Wu ChienHsing, Kao Shu-Chen, Shih Chia-Hung, Kan Meng-Hsuan
Department of Information Management, National University of Kaohsiung, 700, Kaohsiung University Rd., Nanzih District, Kaohsiung 81148, Taiwan, ROC.
Department of Information Management, Kun Shan University, 195, Kunda Rd., YongKang Dist., Tainan, Taiwan, ROC.
Acta Trop. 2018 Jul;183:1-7. doi: 10.1016/j.actatropica.2018.03.017. Epub 2018 Mar 13.

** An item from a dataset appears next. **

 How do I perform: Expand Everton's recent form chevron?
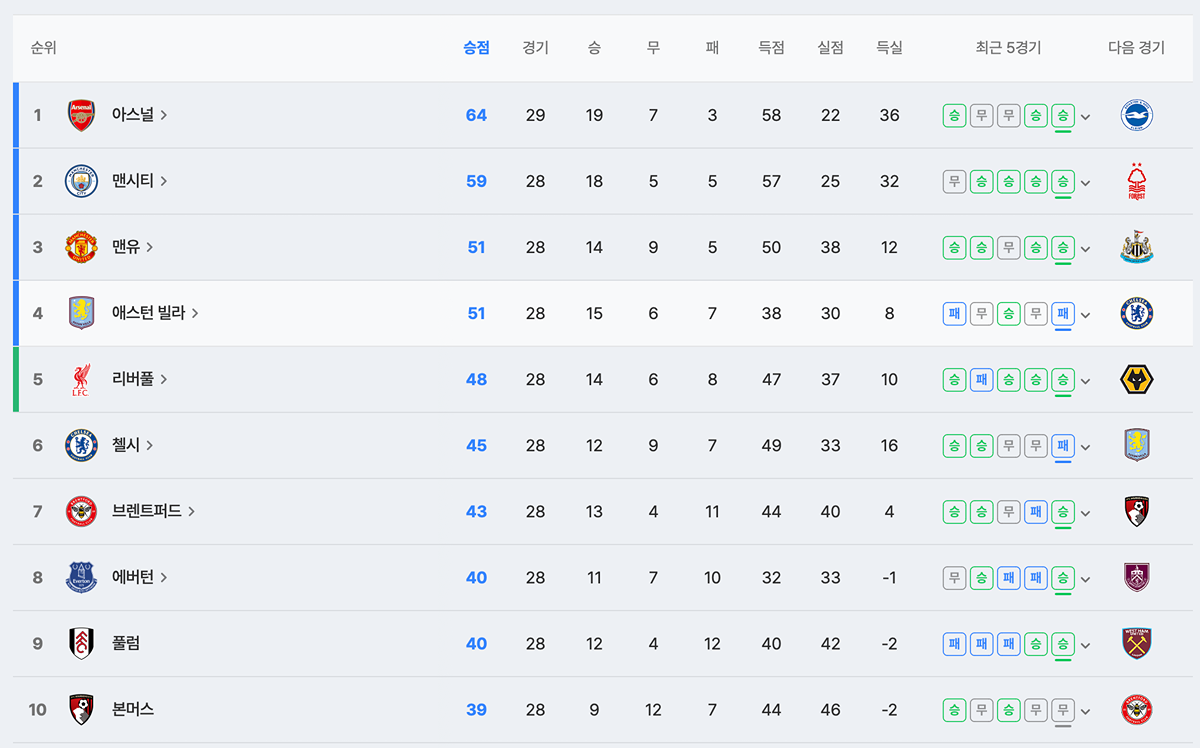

By using a quantitative approach, this study examines the applicability of data mining technique to discover knowledge from open data related to Taiwan's dengue epidemic. We compare results when Google trend data are included or excluded. Data sources are government open data, climate data, and Google trend data. Research findings from analysis of 70,914 cases are obtained. Location and time (month) in open data show the highest classification power followed by climate variables (temperature and humidity), whereas gender and age show the lowest values. Both prediction accuracy and simplicity decrease when Google trends are considered (respectively 0.94 and 0.37, compared to 0.96 and 0.46). The article demonstrates the value of open data mining in the context of public health care.
本研究采用定量方法,检验数据挖掘技术从与台湾登革热疫情相关的开放数据中发现知识的适用性。我们比较了纳入或排除谷歌趋势数据时的结果。数据来源包括政府开放数据、气候数据和谷歌趋势数据。通过对70914个病例的分析得出了研究结果。开放数据中的地点和时间(月份)显示出最高的分类能力,其次是气候变量(温度和湿度),而性别和年龄的分类能力最低。考虑谷歌趋势时,预测准确性和简易性均有所下降(分别为0.94和0.37,而不考虑谷歌趋势时为0.96和0.46)。本文展示了公共卫生保健背景下开放数据挖掘的价值。